>>>>

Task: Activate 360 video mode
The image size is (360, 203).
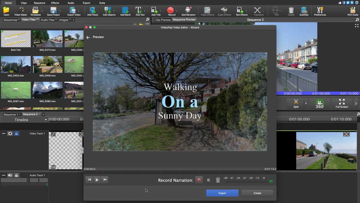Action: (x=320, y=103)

<<<<
>>>>

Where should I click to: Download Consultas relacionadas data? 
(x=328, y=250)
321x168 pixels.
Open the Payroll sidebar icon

<<<<

▶ Problem: Copy out only the lines above from the one with "Where should I" to the one with "Open the Payroll sidebar icon", inclusive, exactly as they stand.

▶ Your solution:
Where should I click to: Download Consultas relacionadas data? 
(x=328, y=250)
321x168 pixels.
Open the Payroll sidebar icon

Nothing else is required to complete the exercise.